- **TASK OBJECTIVE**
An exact transcript of the records is what this task asks for.

Top of INPUT RECORDS

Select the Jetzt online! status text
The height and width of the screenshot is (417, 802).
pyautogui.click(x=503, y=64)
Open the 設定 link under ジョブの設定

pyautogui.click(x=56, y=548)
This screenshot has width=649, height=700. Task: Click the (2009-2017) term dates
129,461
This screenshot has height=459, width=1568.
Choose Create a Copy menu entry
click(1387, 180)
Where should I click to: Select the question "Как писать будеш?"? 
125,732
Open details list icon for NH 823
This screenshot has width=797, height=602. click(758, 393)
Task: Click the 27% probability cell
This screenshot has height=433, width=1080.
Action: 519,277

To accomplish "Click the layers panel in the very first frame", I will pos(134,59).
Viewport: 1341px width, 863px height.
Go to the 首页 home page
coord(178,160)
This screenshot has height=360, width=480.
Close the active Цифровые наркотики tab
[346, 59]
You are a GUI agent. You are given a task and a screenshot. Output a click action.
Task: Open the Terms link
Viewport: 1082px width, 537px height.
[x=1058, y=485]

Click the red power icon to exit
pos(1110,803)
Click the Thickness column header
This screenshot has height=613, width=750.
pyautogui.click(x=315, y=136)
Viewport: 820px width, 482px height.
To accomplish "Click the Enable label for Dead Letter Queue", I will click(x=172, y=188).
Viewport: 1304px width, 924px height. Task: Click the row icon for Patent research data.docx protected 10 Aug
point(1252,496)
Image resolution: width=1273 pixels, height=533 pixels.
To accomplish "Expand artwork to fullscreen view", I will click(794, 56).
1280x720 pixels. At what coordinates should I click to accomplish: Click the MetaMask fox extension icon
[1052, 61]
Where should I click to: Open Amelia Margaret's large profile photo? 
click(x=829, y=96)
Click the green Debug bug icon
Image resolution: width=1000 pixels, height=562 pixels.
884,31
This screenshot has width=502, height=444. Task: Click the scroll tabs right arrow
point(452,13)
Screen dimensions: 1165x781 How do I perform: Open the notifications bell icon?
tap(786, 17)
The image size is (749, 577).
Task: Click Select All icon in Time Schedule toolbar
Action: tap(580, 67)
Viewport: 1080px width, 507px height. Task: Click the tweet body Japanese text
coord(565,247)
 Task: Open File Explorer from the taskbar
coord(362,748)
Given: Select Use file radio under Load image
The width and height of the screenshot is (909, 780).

Bottom of INPUT RECORDS

- **WRITTEN RESPONSE**
Select the Jetzt online! status text
The height and width of the screenshot is (417, 802).
pyautogui.click(x=503, y=64)
Open the 設定 link under ジョブの設定

pyautogui.click(x=56, y=548)
This screenshot has width=649, height=700. Task: Click the (2009-2017) term dates
129,461
This screenshot has height=459, width=1568.
Choose Create a Copy menu entry
click(1387, 180)
Where should I click to: Select the question "Как писать будеш?"? 
125,732
Open details list icon for NH 823
This screenshot has width=797, height=602. click(758, 393)
Task: Click the 27% probability cell
This screenshot has height=433, width=1080.
Action: 519,277

To accomplish "Click the layers panel in the very first frame", I will pos(134,59).
Viewport: 1341px width, 863px height.
Go to the 首页 home page
coord(178,160)
This screenshot has height=360, width=480.
Close the active Цифровые наркотики tab
[346, 59]
You are a GUI agent. You are given a task and a screenshot. Output a click action.
Task: Open the Terms link
Viewport: 1082px width, 537px height.
[x=1058, y=485]

Click the red power icon to exit
pos(1110,803)
Click the Thickness column header
This screenshot has height=613, width=750.
pyautogui.click(x=315, y=136)
Viewport: 820px width, 482px height.
To accomplish "Click the Enable label for Dead Letter Queue", I will click(x=172, y=188).
Viewport: 1304px width, 924px height. Task: Click the row icon for Patent research data.docx protected 10 Aug
point(1252,496)
Image resolution: width=1273 pixels, height=533 pixels.
To accomplish "Expand artwork to fullscreen view", I will click(794, 56).
1280x720 pixels. At what coordinates should I click to accomplish: Click the MetaMask fox extension icon
[1052, 61]
Where should I click to: Open Amelia Margaret's large profile photo? 
click(x=829, y=96)
Click the green Debug bug icon
Image resolution: width=1000 pixels, height=562 pixels.
884,31
This screenshot has width=502, height=444. Task: Click the scroll tabs right arrow
point(452,13)
Screen dimensions: 1165x781 How do I perform: Open the notifications bell icon?
tap(786, 17)
The image size is (749, 577).
Task: Click Select All icon in Time Schedule toolbar
Action: tap(580, 67)
Viewport: 1080px width, 507px height. Task: Click the tweet body Japanese text
coord(565,247)
 Task: Open File Explorer from the taskbar
coord(362,748)
Given: Select Use file radio under Load image
The width and height of the screenshot is (909, 780).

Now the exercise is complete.